─── Supplied passage ───
Envoy of Sweden to Soviet Union
- In office 1946–1947
- Preceded by: Staffan Söderblom
- Succeeded by: Rolf Sohlman

Envoy of Sweden to Belgium
- In office 1944–1946
- Preceded by: Gustaf von Dardel
- Succeeded by: Einar Modig

Envoy of Sweden to the Netherlands
- In office 1944–1946
- Preceded by: Erik Sjöborg
- Succeeded by: Joen Lagerberg

Minister without portfolio
- In office 14 October 1939 – 13 December 1939
- Monarch: Gustaf V
- Prime Minister: Per Albin Hansson
- Preceded by: Herman Eriksson
- Succeeded by: Thorwald Bergquist

Personal details
- Born: Bo Gunnar Rickardsson Hägglöf 12 December 1904 Helsingborg, Sweden
- Died: 12 January 1994 (aged 89) Stockholm, Sweden
- Spouse(s): Brita Sundström ​ ​(m. 1936, divorced)​ Anna Folchi-Vici ​(m. 1946)​
- Children: 2
- Relatives: Ingemar Hägglöf (brother)
- Education: Nya elementarskolan
- Alma mater: Uppsala University
- Occupation: Diplomat

= Gunnar Hägglöf =

Swedish diplomat (1904–1994)

Bo Gunnar Rickardsson Hägglöf (12 December 1904 – 12 January 1994) was one Sweden's most influential diplomats of the twentieth century, whose career spanned over forty years and several of the century's most turbulent decades.

He joined the Swedish Ministry for Foreign Affairs in 1926 and quickly rose through the ranks, serving in Paris, Madrid, London, Moscow, and Tehran. By the late 1930s, he was head of the Trade Department and director-general for trade policy. During World War II, Hägglöf was central to Sweden's complex wartime diplomacy, managing trade relations with both Nazi Germany and the Western Allies. His ability to maintain Sweden's neutrality and secure essential supplies while resisting German political and financial pressure was widely admired. He was known for his firmness and skill as a negotiator, often balancing great-power interests to preserve Sweden's independence.

After the war, Hägglöf represented Sweden in a number of key international forums. He served as envoy to The Hague and Moscow, as Sweden's first Permanent Representative to the United Nations, and took part in founding the Council of Europe in 1949. From 1948 to 1967, Hägglöf served as Sweden's Ambassador to the United Kingdom — a post that defined his legacy. During this long tenure, he became a highly respected figure in London diplomatic circles, ultimately becoming Doyen of the diplomatic corps and a trusted advisor to successive British Prime Ministers. His tenure greatly strengthened Anglo-Swedish relations and brought Sweden unusual diplomatic visibility for a neutral nation.
─── Dataset records ───
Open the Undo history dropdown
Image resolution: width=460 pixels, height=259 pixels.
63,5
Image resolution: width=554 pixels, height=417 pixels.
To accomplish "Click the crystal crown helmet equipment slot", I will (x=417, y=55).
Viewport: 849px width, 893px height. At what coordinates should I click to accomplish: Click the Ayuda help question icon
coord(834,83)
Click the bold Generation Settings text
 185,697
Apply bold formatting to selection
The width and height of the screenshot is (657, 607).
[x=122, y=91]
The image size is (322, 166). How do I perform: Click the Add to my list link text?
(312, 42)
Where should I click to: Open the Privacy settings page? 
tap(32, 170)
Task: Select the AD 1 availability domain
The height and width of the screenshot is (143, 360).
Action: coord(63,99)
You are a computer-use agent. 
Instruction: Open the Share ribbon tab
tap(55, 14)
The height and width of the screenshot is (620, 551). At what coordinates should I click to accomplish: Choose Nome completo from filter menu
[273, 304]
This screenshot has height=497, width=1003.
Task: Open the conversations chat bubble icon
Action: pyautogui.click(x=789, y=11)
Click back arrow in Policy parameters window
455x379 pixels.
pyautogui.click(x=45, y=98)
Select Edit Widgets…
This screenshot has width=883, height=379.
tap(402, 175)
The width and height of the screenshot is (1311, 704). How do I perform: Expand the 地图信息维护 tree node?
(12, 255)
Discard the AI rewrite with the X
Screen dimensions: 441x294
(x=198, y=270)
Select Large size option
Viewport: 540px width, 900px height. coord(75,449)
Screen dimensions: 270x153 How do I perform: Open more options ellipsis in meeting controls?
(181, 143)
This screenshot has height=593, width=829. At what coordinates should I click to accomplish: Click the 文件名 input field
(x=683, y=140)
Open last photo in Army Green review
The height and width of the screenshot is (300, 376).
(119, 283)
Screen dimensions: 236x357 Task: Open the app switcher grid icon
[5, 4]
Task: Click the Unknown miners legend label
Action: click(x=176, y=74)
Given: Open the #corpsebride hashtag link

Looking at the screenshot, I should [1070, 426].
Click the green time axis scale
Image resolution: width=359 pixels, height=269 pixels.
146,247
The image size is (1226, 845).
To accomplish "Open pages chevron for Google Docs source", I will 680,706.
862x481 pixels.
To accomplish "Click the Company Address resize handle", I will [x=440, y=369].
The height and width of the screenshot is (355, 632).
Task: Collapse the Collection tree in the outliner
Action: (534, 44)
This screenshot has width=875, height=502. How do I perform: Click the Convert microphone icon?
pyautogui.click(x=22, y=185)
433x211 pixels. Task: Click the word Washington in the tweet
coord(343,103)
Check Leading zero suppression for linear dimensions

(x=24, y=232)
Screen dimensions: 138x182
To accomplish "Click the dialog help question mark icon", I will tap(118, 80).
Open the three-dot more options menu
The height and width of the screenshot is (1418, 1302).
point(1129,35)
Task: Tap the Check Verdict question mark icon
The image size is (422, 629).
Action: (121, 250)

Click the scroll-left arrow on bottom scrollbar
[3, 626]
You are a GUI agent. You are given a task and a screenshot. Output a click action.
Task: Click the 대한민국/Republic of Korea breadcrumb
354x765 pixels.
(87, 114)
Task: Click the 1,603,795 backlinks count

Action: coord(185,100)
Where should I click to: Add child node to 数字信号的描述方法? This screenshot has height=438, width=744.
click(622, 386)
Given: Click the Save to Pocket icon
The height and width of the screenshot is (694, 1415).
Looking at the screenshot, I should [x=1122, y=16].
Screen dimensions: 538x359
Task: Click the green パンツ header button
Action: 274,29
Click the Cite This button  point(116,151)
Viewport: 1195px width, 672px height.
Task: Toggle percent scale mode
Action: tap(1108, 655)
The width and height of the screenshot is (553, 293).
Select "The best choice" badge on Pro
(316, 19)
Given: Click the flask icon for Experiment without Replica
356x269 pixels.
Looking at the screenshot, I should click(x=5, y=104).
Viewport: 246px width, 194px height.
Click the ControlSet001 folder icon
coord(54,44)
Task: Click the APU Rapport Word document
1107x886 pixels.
───
_List of tasks_
• a. Sum up the text on Gunnar Hägglöf in two sentences.
• b. Say whether each statement agrees with the text on Gunnar Hägglöf, answering yes or no and quoting the words of the text that decide it. (i) Hägglöf attended Uppsala University. (ii) Einar Modig preceded Hägglöf as envoy to Belgium. (iii) Hägglöf took part in founding the Council of Europe.
• c. Swap "Trade Department" for "Commerce Department" in the stretch of the text on Gunnar Hägglöf from "He joined the" through "preserve Sweden's independence.", and write out that stretch.
The rows stand apart from the text on Gunnar Hägglöf.

_Per-task answers_
• a. Gunnar Hägglöf (1904–1994) was a Swedish diplomat who joined the Ministry for Foreign Affairs in 1926 and, during World War II, was central to Sweden's wartime diplomacy, managing trade relations with both Nazi Germany and the Western Allies. After the war he served as envoy to The Hague and Moscow and as Sweden's first Permanent Representative to the United Nations, and from 1948 to 1967 he was Ambassador to the United Kingdom, where he became Doyen of the diplomatic corps.

• b.
(i) Yes: "Alma mater: Uppsala University"
(ii) No: "Preceded by: Gustaf von Dardel" and "Succeeded by: Einar Modig"
(iii) Yes: "took part in founding the Council of Europe in 1949"

• c.
He joined the Swedish Ministry for Foreign Affairs in 1926 and quickly rose through the ranks, serving in Paris, Madrid, London, Moscow, and Tehran. By the late 1930s, he was head of the Commerce Department and director-general for trade policy. During World War II, Hägglöf was central to Sweden's complex wartime diplomacy, managing trade relations with both Nazi Germany and the Western Allies. His ability to maintain Sweden's neutrality and secure essential supplies while resisting German political and financial pressure was widely admired. He was known for his firmness and skill as a negotiator, often balancing great-power interests to preserve Sweden's independence.